The clinical benefit of fresh frozen plasma (FFP) transfusion prior to endoscopy in patients with acute upper gastrointestinal bleeding (AUGIB) and mild coagulopathy remains uncertain. We evaluated the association between pre-endoscopic FFP transfusion and clinical outcomes in patients with AUGIB and an international normalized ratio (INR) of 1.5-2.5. We conducted a retrospective two-center cohort study including adult patients admitted with AUGIB and INR 1.5-2.5 at two tertiary referral hospitals in Thailand between 2016 and 2020. Patients were categorized according to receipt of pre-endoscopic FFP transfusion. Multivariable logistic regression analyses were performed using baseline covariates and bleeding severity scores. An exploratory composite in-hospital major adverse event endpoint was evaluated to improve model stability.
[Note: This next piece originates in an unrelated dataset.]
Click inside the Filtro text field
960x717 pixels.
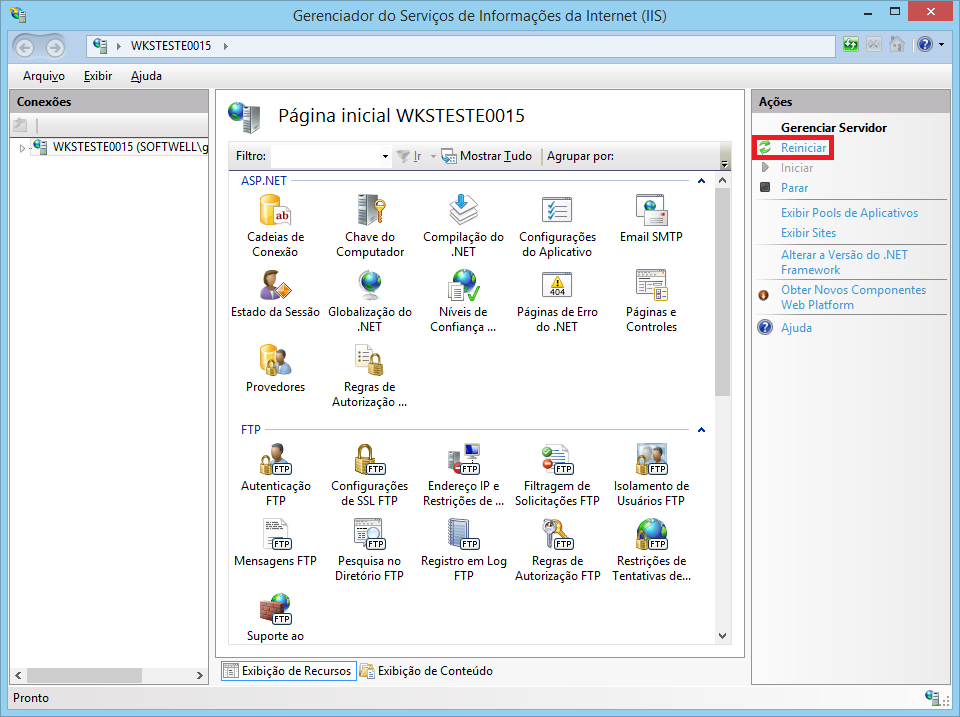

Among 244 patients (158 received FFP; 86 did not), those receiving pre-endoscopic FFP had higher crude rates of 30-day all-cause mortality (23.4% vs. 11.6%), in-hospital mortality (24.1% vs. 7.0%), pulmonary edema (23.4% vs. 4.7%), and the composite in-hospital major adverse event endpoint (40.5% vs. 10.5%) (all p < 0.01). After multivariable adjustment, pre-endoscopic FFP transfusion remained associated with the composite endpoint (adjusted odds ratio [aOR] 5.28; 95% confidence interval [CI], 2.17-12.82), in-hospital mortality (aOR 5.36; 95% CI, 1.87-15.37), pulmonary edema (aOR 3.85; 95% CI, 1.21-12.26), and 30-day mortality (aOR 2.69; 95% CI, 1.09-6.66). In subgroup analyses, these associations were more consistent among patients with variceal bleeding. In patients with AUGIB and mildly elevated INR, pre-endoscopic FFP transfusion was associated with higher mortality and pulmonary complications, particularly in those with variceal bleeding. Given the retrospective design and potential for residual confounding, these findings should be interpreted with caution. Nevertheless, these findings support consideration of a more selective, context-based approach to plasma transfusion and highlight the need for prospective studies to inform evidence-based transfusion strategies.